** WHAT TO PRODUCE **
Copy out the items verbatim, beginning at the line that has "Hill Farmstead (204, 366)" and stopping after the last item.

** INPUT RECORDS **

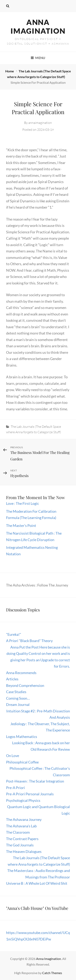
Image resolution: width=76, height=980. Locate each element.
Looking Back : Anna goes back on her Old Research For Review (41, 746)
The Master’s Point (21, 525)
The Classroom (18, 832)
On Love (13, 756)
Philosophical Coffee (22, 762)
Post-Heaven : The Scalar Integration (35, 781)
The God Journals (20, 845)
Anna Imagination (38, 26)
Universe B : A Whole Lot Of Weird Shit (36, 883)
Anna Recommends (21, 673)
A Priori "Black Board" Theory (29, 641)
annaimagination (40, 123)
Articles (12, 679)
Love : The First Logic (23, 503)
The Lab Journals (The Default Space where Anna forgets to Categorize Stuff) (39, 861)
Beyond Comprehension (25, 686)
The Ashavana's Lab (21, 826)
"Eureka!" (13, 634)
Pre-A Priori (16, 788)
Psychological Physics (23, 800)
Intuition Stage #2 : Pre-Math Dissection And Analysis (38, 714)
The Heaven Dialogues (24, 851)
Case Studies (16, 692)
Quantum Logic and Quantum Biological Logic (38, 810)
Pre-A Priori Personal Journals (30, 794)
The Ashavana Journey (24, 819)
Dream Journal (18, 705)
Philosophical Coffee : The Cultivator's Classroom (40, 772)
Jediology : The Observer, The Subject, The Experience (40, 727)
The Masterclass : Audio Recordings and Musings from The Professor (38, 873)
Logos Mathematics (22, 737)
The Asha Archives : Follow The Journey (37, 585)
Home (10, 71)
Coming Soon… (18, 698)
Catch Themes (52, 973)
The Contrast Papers (22, 838)
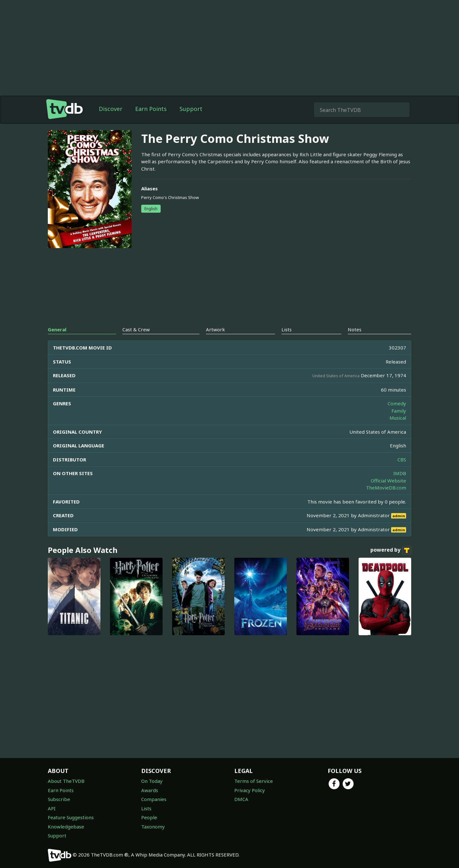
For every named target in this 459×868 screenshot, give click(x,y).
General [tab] (57, 329)
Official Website (388, 480)
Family (399, 410)
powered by (391, 550)
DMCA (241, 799)
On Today (152, 781)
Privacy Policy (250, 790)
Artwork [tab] (215, 329)
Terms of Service (254, 781)
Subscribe (59, 799)
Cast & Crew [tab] (136, 329)
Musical (398, 417)
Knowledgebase (66, 827)
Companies (154, 799)
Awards (150, 790)
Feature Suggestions (71, 817)
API (52, 808)
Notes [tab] (355, 329)
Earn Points (151, 108)
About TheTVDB (66, 781)
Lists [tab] (287, 329)
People (149, 817)
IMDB (400, 473)
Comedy (397, 403)
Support (191, 108)
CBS (402, 459)
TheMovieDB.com (386, 488)
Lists (146, 808)
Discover (110, 108)
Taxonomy (153, 827)
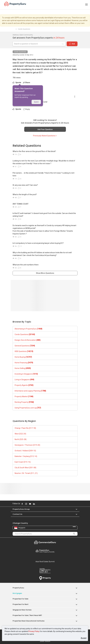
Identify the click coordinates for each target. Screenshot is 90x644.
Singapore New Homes (22, 610)
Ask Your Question (45, 130)
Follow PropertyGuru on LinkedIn (34, 504)
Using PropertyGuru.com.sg (28, 408)
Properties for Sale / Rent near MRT (27, 615)
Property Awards (45, 551)
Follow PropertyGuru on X (37, 504)
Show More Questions (45, 273)
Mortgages (17, 593)
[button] (75, 509)
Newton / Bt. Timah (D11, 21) (26, 473)
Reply (27, 109)
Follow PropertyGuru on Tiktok (40, 504)
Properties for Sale (20, 599)
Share (26, 82)
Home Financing (24, 362)
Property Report (45, 571)
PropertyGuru (18, 588)
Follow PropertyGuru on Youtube (30, 504)
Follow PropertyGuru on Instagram (26, 504)
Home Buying (23, 357)
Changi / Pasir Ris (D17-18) (25, 428)
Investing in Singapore (26, 374)
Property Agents (24, 385)
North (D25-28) (20, 439)
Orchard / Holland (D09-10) (25, 451)
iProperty (45, 578)
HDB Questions (24, 351)
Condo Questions (20, 52)
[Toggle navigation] (86, 4)
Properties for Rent (20, 604)
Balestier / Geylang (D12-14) (26, 456)
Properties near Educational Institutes (28, 621)
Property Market (24, 396)
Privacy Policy (34, 631)
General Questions (25, 346)
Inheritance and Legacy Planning (30, 391)
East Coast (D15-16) (23, 462)
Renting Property (24, 402)
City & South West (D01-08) (25, 468)
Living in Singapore (24, 380)
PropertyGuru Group (21, 509)
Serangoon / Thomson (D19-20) (27, 445)
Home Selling (23, 368)
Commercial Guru (45, 542)
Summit (45, 562)
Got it (36, 102)
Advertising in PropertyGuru (28, 329)
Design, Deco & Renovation (27, 340)
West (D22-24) (20, 434)
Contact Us (17, 514)
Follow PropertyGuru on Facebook (22, 504)
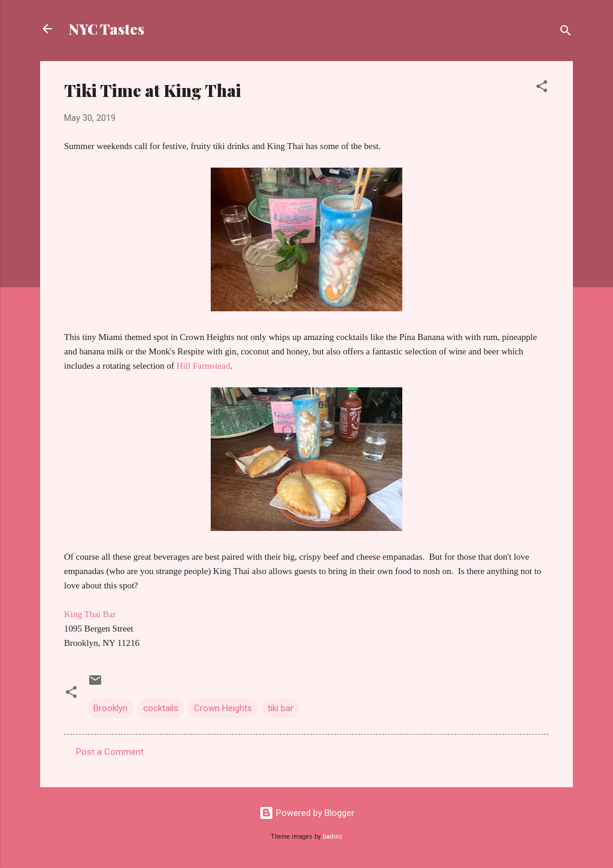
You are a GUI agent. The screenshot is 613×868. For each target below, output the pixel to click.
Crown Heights (223, 708)
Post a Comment (110, 752)
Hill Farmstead (204, 366)
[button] (542, 88)
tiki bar (280, 708)
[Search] (566, 32)
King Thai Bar (90, 614)
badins (332, 836)
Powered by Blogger (306, 813)
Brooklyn (110, 708)
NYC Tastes (107, 29)
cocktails (160, 708)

** ANSWER TO THIS PROBLEM **
Hill Farmstead (204, 366)
[button] (542, 88)
tiki bar (280, 708)
[Search] (566, 32)
King Thai Bar (90, 614)
badins (332, 836)
Powered by Blogger (306, 813)
Brooklyn (110, 708)
NYC Tastes (107, 29)
cocktails (160, 708)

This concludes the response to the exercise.